Privacy policy

Description of file for HAM and Helsinki Biennial online shop

 EU General Data Protection Regulation (2016/679)
 13 April 2021

1. Controller

The controller is the Culture and Leisure Committee, which delegated the controller’s tasks to the Director of Culture on 27 March 2018, Section 71.

2. Person responsible for the data file

Director of Culture, Culture unit

3. Data file contact person

Museum store manager, HAM Helsinki Art Museum
P.O. Box 1, FI-00099 City of Helsinki

4. Purpose and legal grounds for processing personal data

The purpose of the data file is the processing, delivery and archiving of orders from the HAM Helsinki Art Museum and Helsinki Biennial online store (HAM shop). The data may be used for the development of the operations of the online shop and for statistical purposes.

By placing an order, the customer allows the processing of their personal data for the above-mentioned purposes. When personal data comes from an external system, the approval of the processing of personal data takes place outside the online shop system. 

When paying for an order, customer contact information is transmitted to the payment system in order to ease problem situations and facilitate the refund of payments.

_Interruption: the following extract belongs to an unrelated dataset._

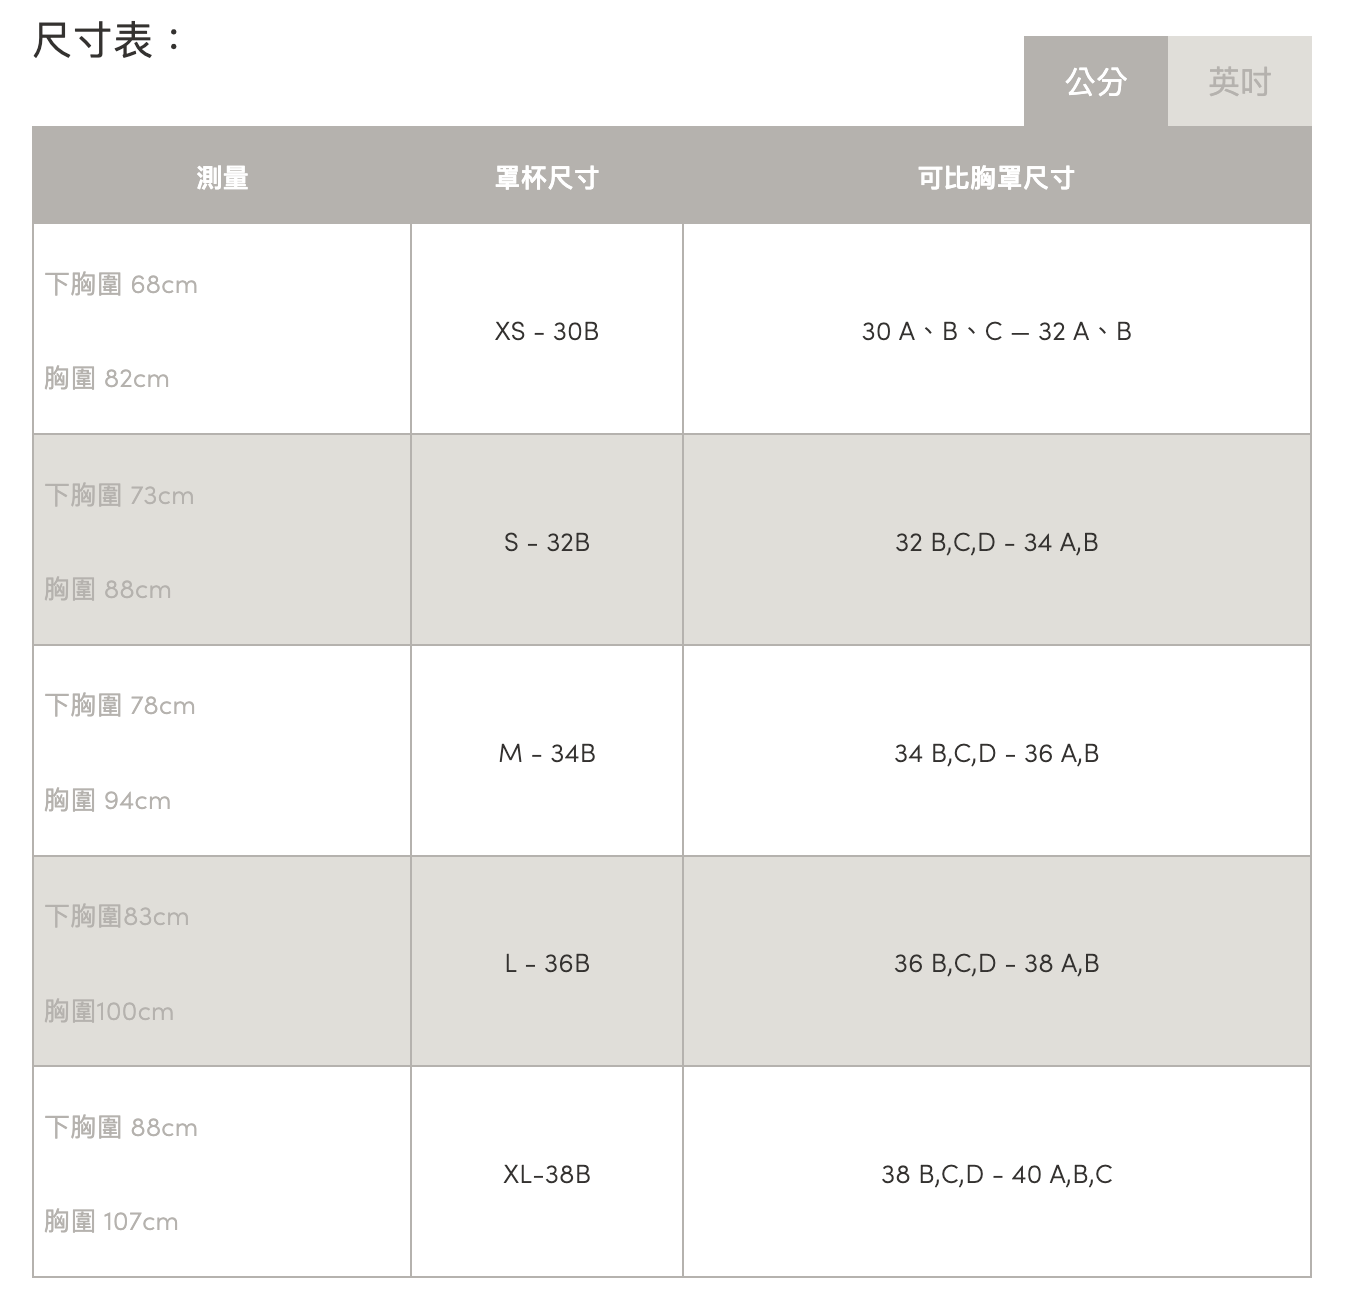Click the 可比胸罩尺寸 column header
The height and width of the screenshot is (1292, 1346).
click(996, 178)
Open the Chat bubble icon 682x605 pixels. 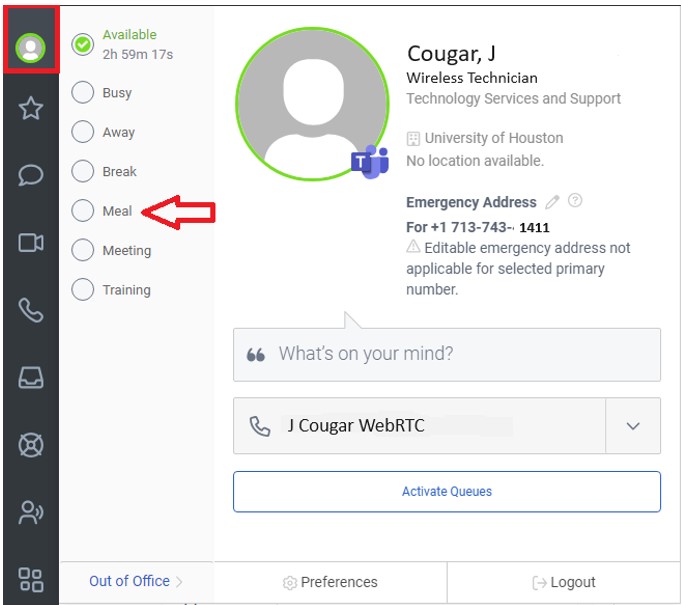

Legal grounds for processing

The legal basis for processing is Article 6(1)(a) of the EU General Data Protection Regulation: the data subject has given consent to the processing of his or her personal data for one or more specific purposes.

Essential legislation

  • EU General Data Protection Regulation (679/2016)
  • Data Protection Act (1050/2018)

5. Data content of the file

General customer data file: Customer number, first name, last name, address, city, telephone number, e-mail address and direct marketing permit.
Order data file: Contact information, ordered products and services.

6. Regular disclosure of personal data

Personal data is not disclosed to external parties, including those outside the EU or EEA.

Personal data may be transferred to other information systems of the controller, such as the point-of-sale system, accounting and invoicing.

7. Data retention periods

Personal data is automatically deleted as soon as possible, but no later than six (6) years after the order.

8. Regular disclosure of personal data

Personal data is obtained from the data subjects in connection with order and payment transactions.